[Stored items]
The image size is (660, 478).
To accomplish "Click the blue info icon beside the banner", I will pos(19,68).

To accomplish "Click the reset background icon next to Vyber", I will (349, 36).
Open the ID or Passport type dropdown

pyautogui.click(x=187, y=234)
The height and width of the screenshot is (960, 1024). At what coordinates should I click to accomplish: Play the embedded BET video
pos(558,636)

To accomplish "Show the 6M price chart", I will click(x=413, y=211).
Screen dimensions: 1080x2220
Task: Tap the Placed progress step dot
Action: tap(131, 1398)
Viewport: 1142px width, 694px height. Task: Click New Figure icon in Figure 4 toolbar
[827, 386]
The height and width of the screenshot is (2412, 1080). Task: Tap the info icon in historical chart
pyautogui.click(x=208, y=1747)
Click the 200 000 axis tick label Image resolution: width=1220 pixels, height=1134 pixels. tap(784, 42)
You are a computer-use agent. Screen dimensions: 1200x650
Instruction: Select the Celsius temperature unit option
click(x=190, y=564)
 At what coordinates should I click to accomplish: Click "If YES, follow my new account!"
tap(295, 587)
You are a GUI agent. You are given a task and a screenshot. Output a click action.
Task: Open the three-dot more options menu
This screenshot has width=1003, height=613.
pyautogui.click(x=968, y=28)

Description of the task:
Each entry should be reproduced in the output exactly.

Result of the exercise:
The image size is (660, 478).
To accomplish "Click the blue info icon beside the banner", I will pos(19,68).

To accomplish "Click the reset background icon next to Vyber", I will (349, 36).
Open the ID or Passport type dropdown

pyautogui.click(x=187, y=234)
The height and width of the screenshot is (960, 1024). At what coordinates should I click to accomplish: Play the embedded BET video
pos(558,636)

To accomplish "Show the 6M price chart", I will click(x=413, y=211).
Screen dimensions: 1080x2220
Task: Tap the Placed progress step dot
Action: tap(131, 1398)
Viewport: 1142px width, 694px height. Task: Click New Figure icon in Figure 4 toolbar
[827, 386]
The height and width of the screenshot is (2412, 1080). Task: Tap the info icon in historical chart
pyautogui.click(x=208, y=1747)
Click the 200 000 axis tick label Image resolution: width=1220 pixels, height=1134 pixels. tap(784, 42)
You are a computer-use agent. Screen dimensions: 1200x650
Instruction: Select the Celsius temperature unit option
click(x=190, y=564)
 At what coordinates should I click to accomplish: Click "If YES, follow my new account!"
tap(295, 587)
You are a GUI agent. You are given a task and a screenshot. Output a click action.
Task: Open the three-dot more options menu
This screenshot has width=1003, height=613.
pyautogui.click(x=968, y=28)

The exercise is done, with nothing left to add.